Single by Australian Crawl

from the album Sirocco
- A-side: "Errol"
- B-side: "Easy On Your Own"
- Released: September 1981
- Recorded: Studios 301 (Sydney, Australia)
- Genre: Pop/rock
- Length: 3:30
- Label: EMI
- Songwriter(s): James Reyne, Guy McDonough
- Producer(s): Peter Dawkins

Australian Crawl singles chronology
| "Things Don't Seem" (1981) | "Errol" (1981) | "Oh No Not You Again" (1981) |

= Errol (song) =

"Errol" is the second single by Australian surf rock band Australian Crawl taken from their 1981 album Sirocco. The song was written by James Reyne and Guy McDonough and sung by McDonough instead of regular lead-vocalist Reyne, and is a lyrical biography about Australian-born actor Errol Flynn.

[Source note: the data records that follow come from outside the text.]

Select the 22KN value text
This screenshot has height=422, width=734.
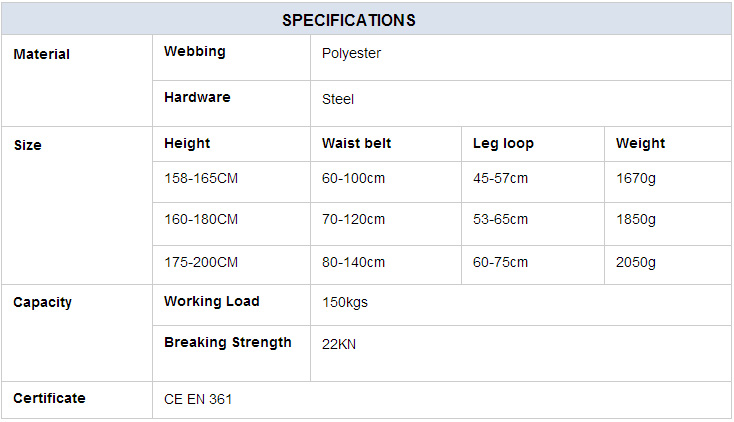339,344
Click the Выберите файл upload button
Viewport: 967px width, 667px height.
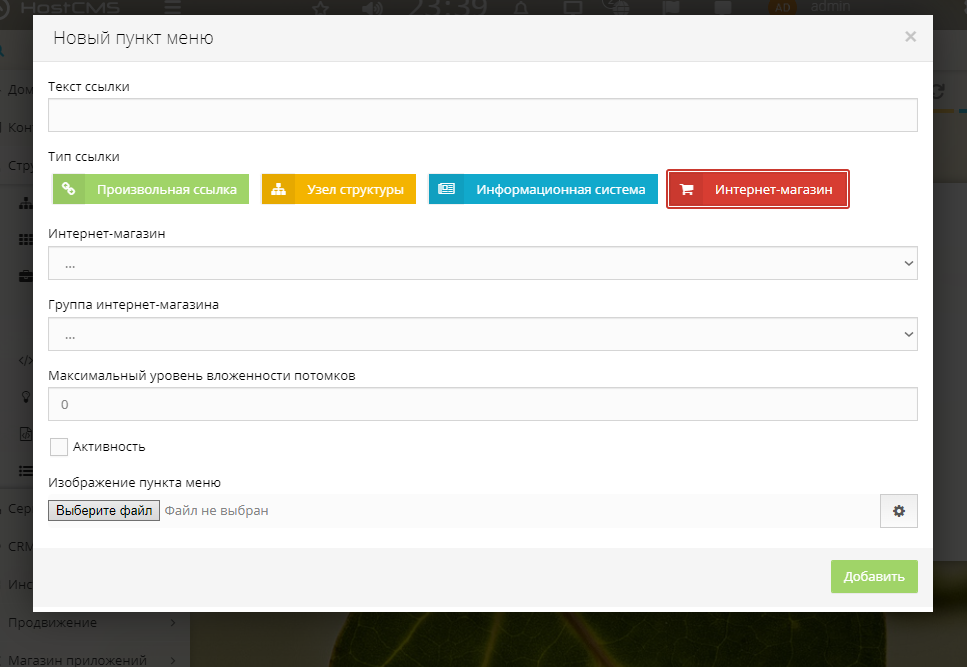click(x=104, y=511)
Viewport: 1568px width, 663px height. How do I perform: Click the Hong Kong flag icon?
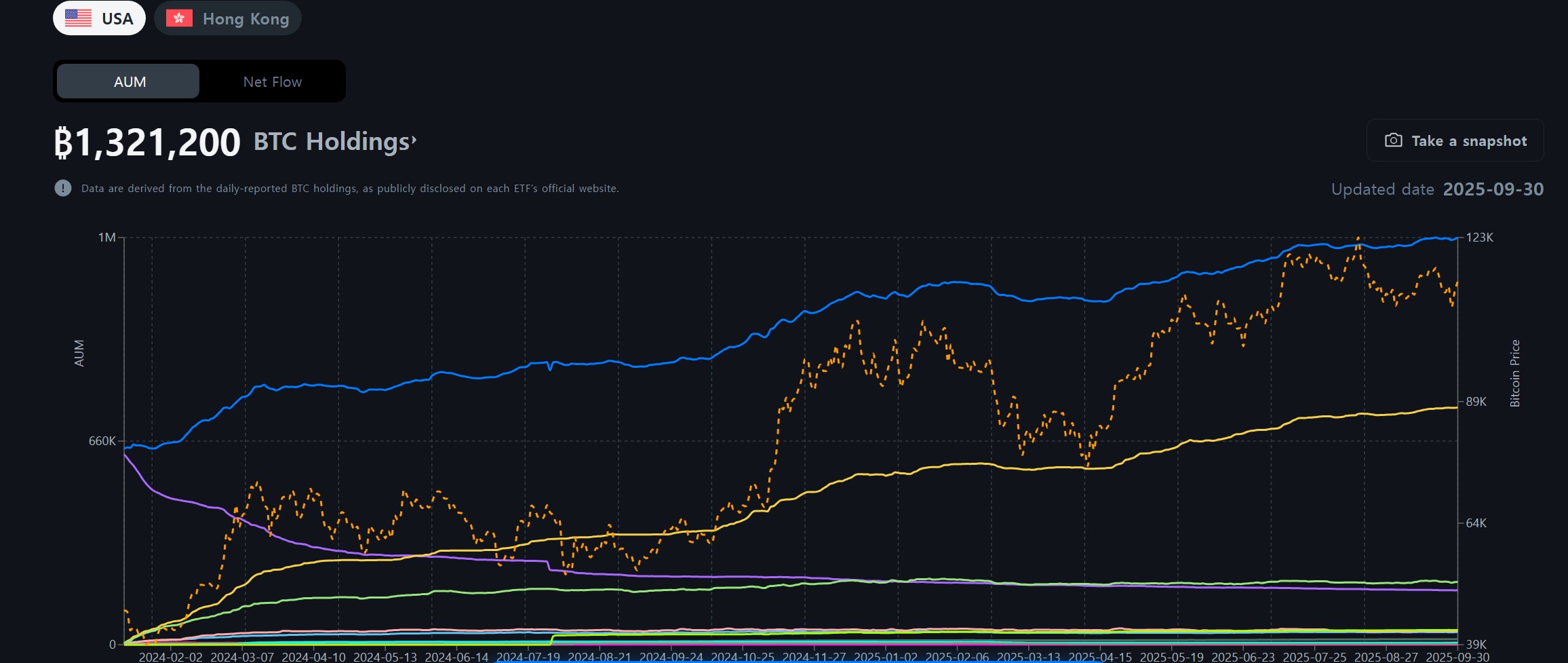coord(179,18)
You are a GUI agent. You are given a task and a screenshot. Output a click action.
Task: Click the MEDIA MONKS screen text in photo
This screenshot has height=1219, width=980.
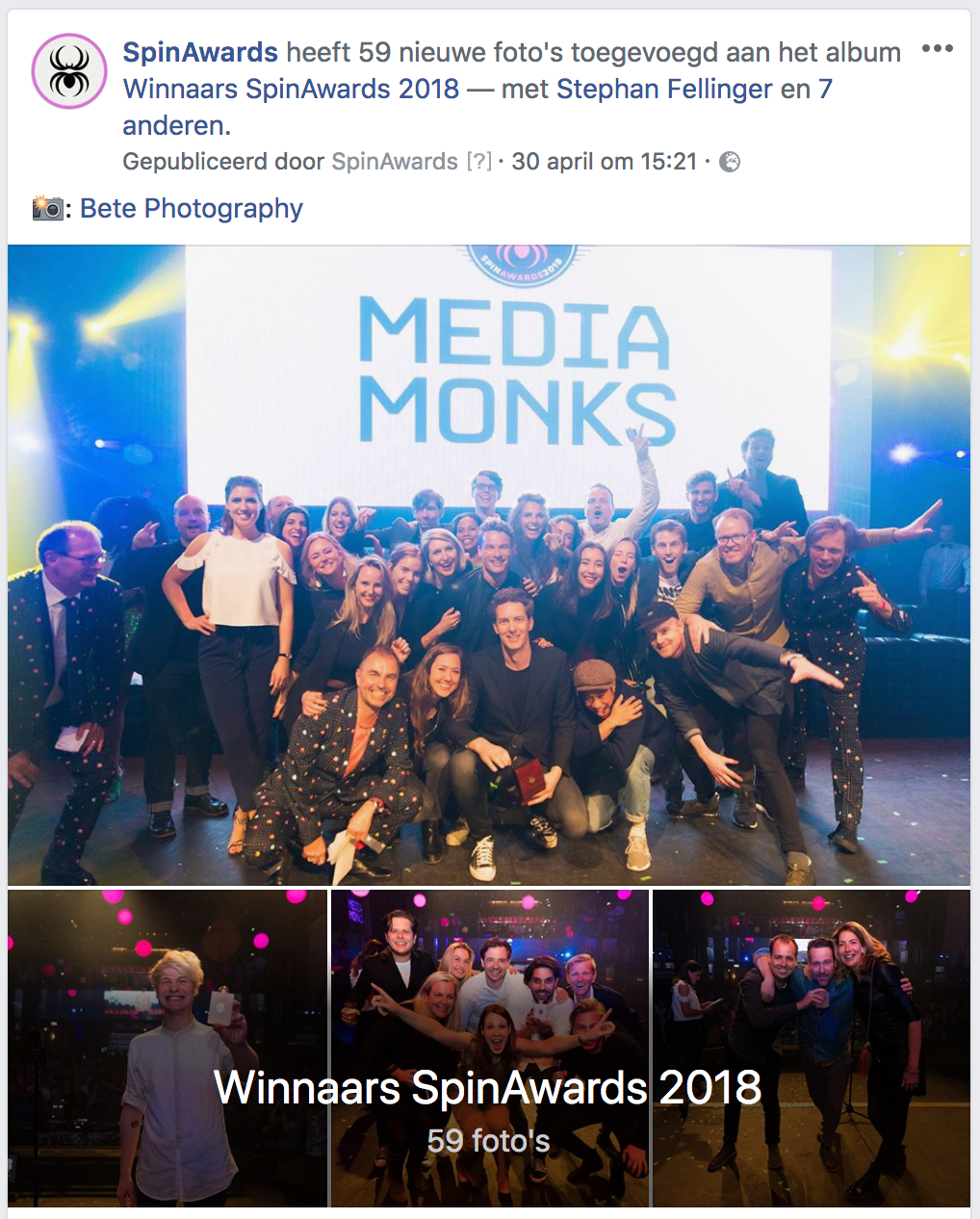click(x=516, y=371)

It was produced by Peter Dawkins.

The music video was filmed on the Gold Coast, Queensland.

"Errol" was released in September 1981 and reached #18 on the Australian Singles Charts in October 1981. It was voted their third-most-popular song by listeners of Triple M in 2007.

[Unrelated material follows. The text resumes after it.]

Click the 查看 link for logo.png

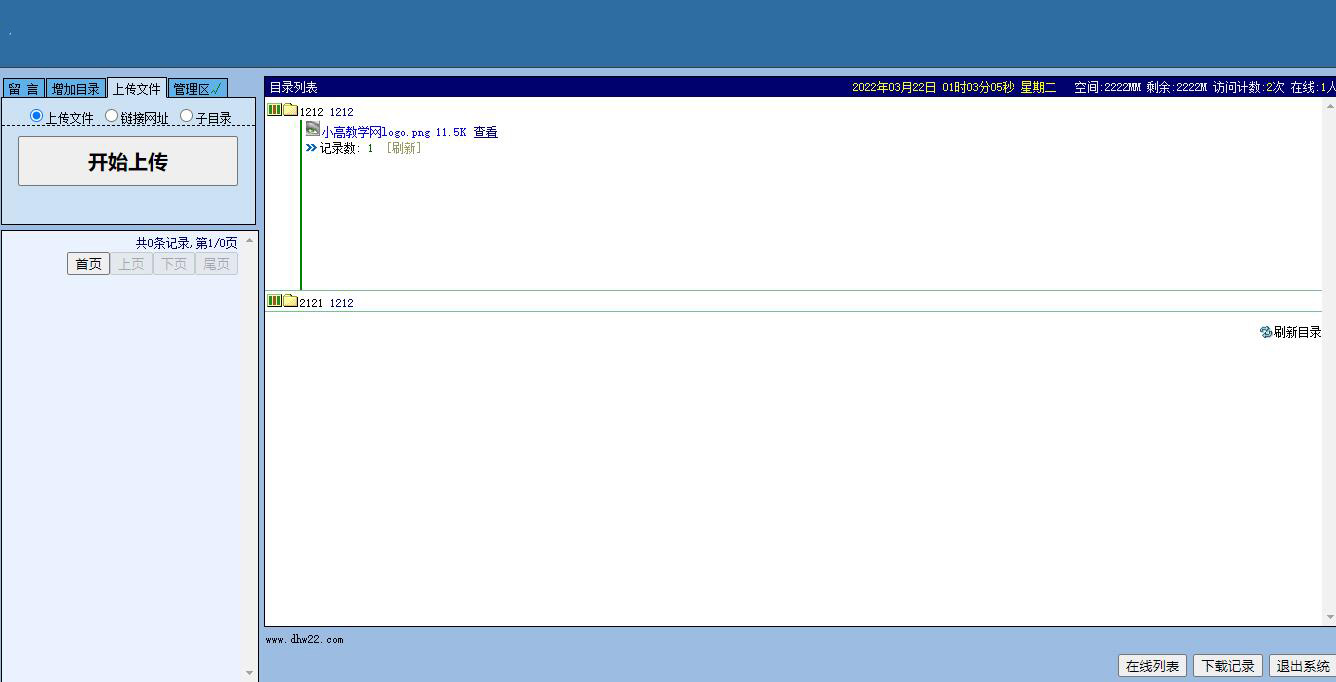485,132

B-side "Easy on Your Own" was written by Simon Binks and Brad Robinson of The Crawl together with Australian actress Kerry Armstrong. Robinson and Armstrong were married; Armstrong was later an Australian Film Institute Award winner.

In December 1982, the then-nascent Australian new wave band This Is Serious Mum parodied the song as "Yassa Ara-Thin-A-Go-Go". The recording would be released on 29 July 2002.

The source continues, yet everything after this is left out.